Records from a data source
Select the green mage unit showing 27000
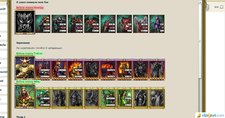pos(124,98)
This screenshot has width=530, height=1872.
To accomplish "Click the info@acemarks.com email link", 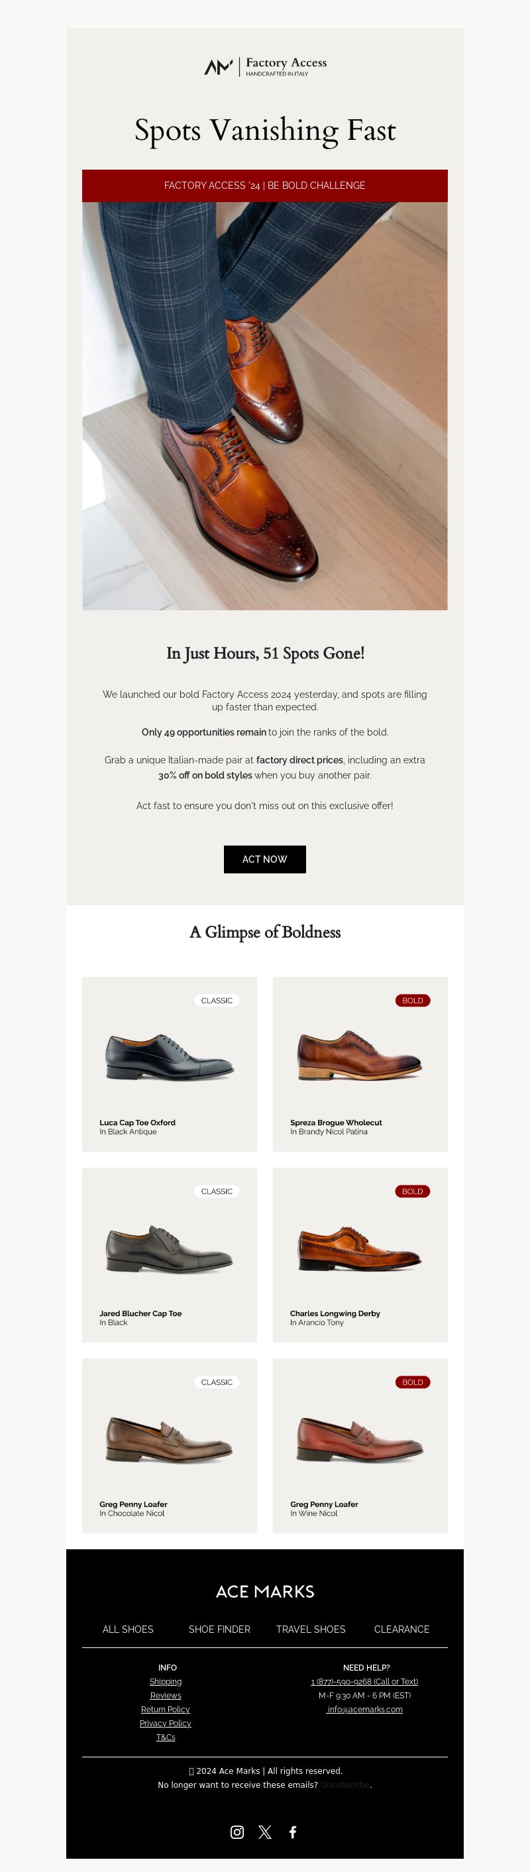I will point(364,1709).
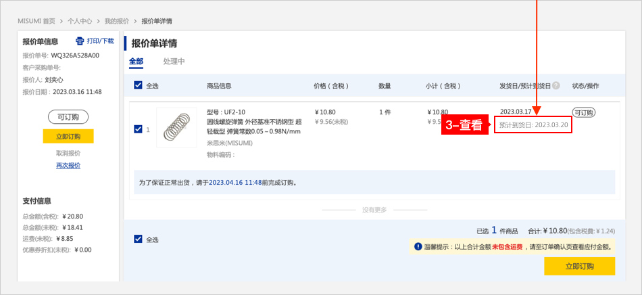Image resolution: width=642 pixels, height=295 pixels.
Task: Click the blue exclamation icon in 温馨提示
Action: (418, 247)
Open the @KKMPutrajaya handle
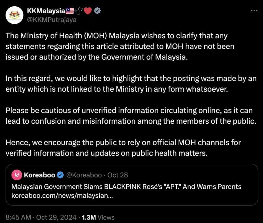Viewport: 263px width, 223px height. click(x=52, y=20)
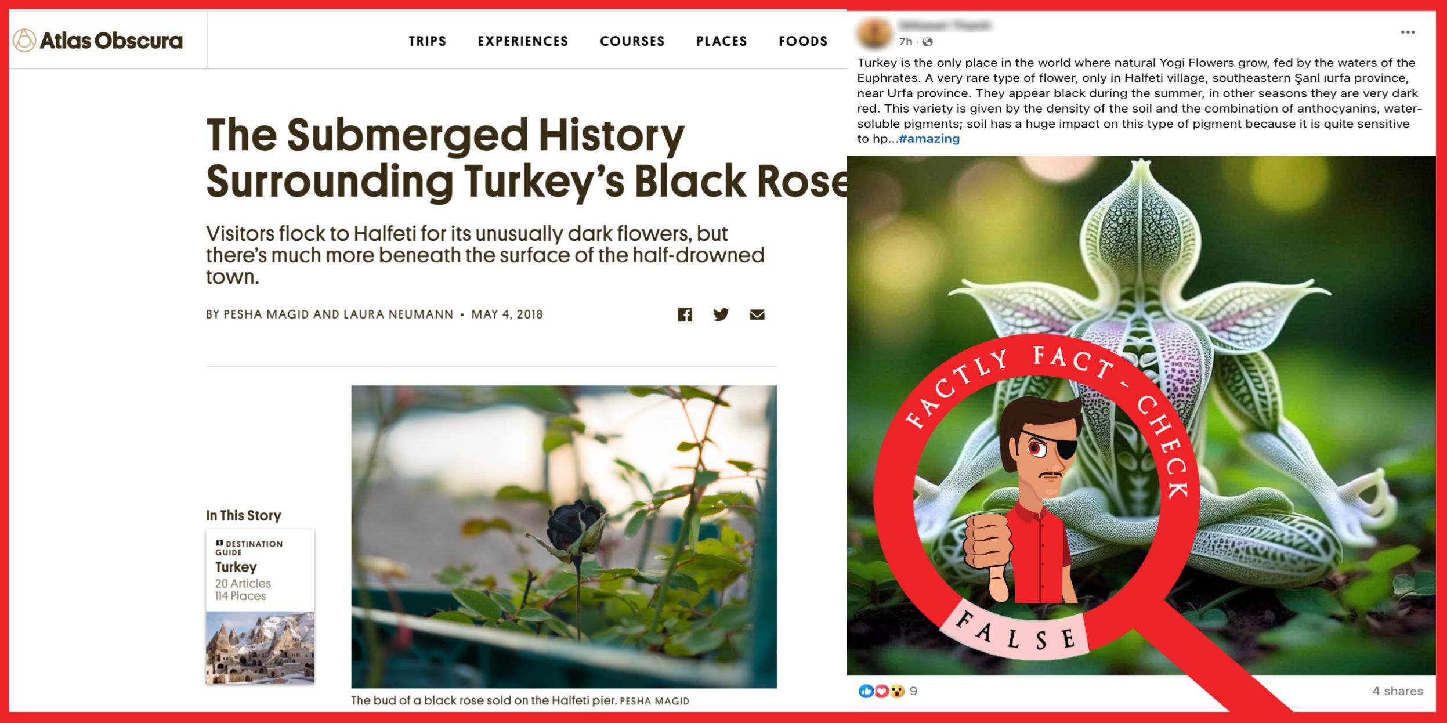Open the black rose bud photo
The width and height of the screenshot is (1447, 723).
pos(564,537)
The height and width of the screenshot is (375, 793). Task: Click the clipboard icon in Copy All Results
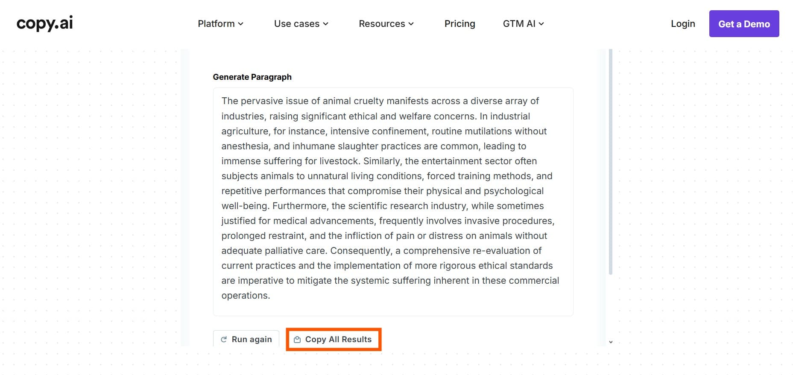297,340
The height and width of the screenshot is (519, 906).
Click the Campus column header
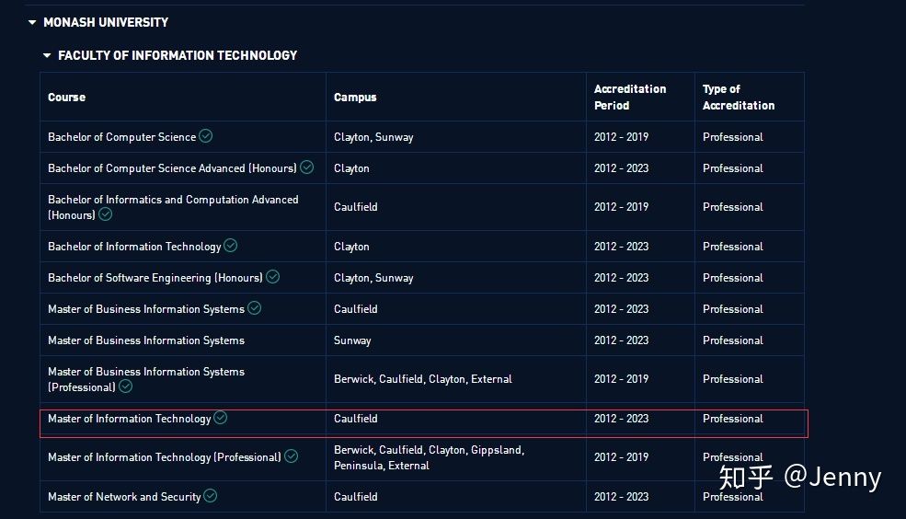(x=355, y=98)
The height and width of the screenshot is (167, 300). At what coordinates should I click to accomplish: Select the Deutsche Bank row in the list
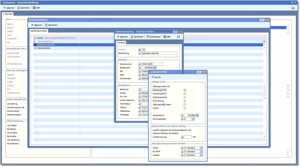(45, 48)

WHAT IS REQUIRED: Write the lines out exactly, beginning at the line that holds "The height and width of the screenshot is (519, 906)." and stopping after the last line of the entries; include no pictures.

REPLY TO THE TASK:
The height and width of the screenshot is (519, 906).
Click the Campus column header
(x=355, y=98)
The height and width of the screenshot is (167, 300). At what coordinates should I click to accomplish: Select the Deutsche Bank row in the list
(45, 48)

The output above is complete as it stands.